Despite spending the week re-decorating his house several thousand miles away in Austria, Markus Brier’s German caddie Max Zechmann will take a keen interest in this week’s Barclays Kenya Open – and in particular the exploits of home hero Ali Kimani.
In 2006, word reached Max via Dr John Pates – a sports psychologist whose clients have included Ian Woosnam, Thomas Björn, Darren Clarke, and Graeme McDowell – that the Kenyan youngster was showing some serious signs of potential.
Max promptly contacted Ali, offered him and a friend the chance to fly over to Austria and even opened his doors to the duo, along with young Zimbabwean Marc Cayeux, to give both players the chance to expand their golfing horizons.
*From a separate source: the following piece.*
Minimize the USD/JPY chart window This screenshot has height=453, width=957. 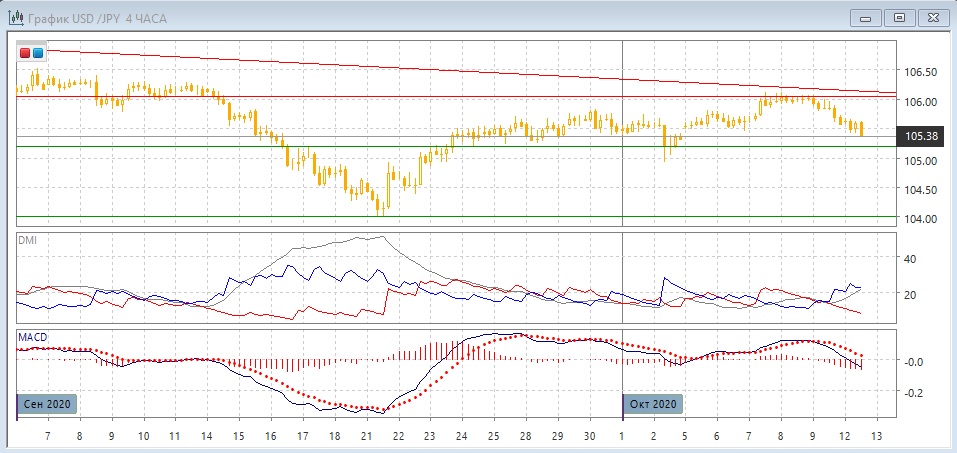tap(865, 17)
Despite having never left his native Kenya before, the 23 year old was keen to grasp the opportunity and so packed his bags for a European odyssey which would take in tournaments on the satellite Alps Tour.
Though clearly out of his comfort zone, the softly-spoken Kenyan started to adapt to his new life and made quite an impression on the members at Max’s local club, as the man himself recalled.
“We took Marc and Ali for a practice round one day,” said Max, “and they only used one club each – Ali a seven iron, and Marc a six iron.
“Despite that Marc shot two over, and Ali shot four over – the members couldn’t believe their eyes! For such a wiry frame Ali could hit the ball miles, and although he was obviously still quite raw, I was impressed by what I saw.”
Soon afterwards Max managed to get Ali an invitation to play the MAN NÖ Open on the Challenge Tour, and also arranged for a high-profile member of the caddying fraternity to carry his clubs.
He said: “Pete Coleman, who worked with Bernhard Langer for many years, kindly agreed to caddie for Ali, which was really good of him – especially as it was the week of The Open Championship, and a few of the guys playing there had asked if he’d work for them. Unfortunately Ali missed the cut, but it was still a great experience for him. I don’t think Pete enjoyed it as much, mind – the course is one of the hilliest in Europe, so I think it helped to end his caddying career prematurely!”
After some mixed results on the Alps Tour, Ali eventually decided to return to Kenya, partly because he was feeling homesick and partly also due to visa issues.
But the two men stayed in regular contact, and the following year Ali returned the favour and invited Max over to Kenya to watch him compete in the Barclays Kenya Open.
“Ali comes from a big family,” said Max, “and they couldn’t have been any more gracious or welcoming.
“We had a great time, and we’ve stayed in touch ever since, mainly through facebook. I was absolutely delighted for Ali and his family when he played so well to lead the tournament after two rounds last year, even though he wasn’t able to keep it going over the weekend.
“It was a shame things didn’t quite work out as we’d planned when he came over to Europe, but obviously it was wasn’t meant to be. It was difficult for him to settle, and I understood his reasons for going back. I wish him all the success in the world this week and in the future – he’s a very good golfer and a lovely guy, so he really deserves it.”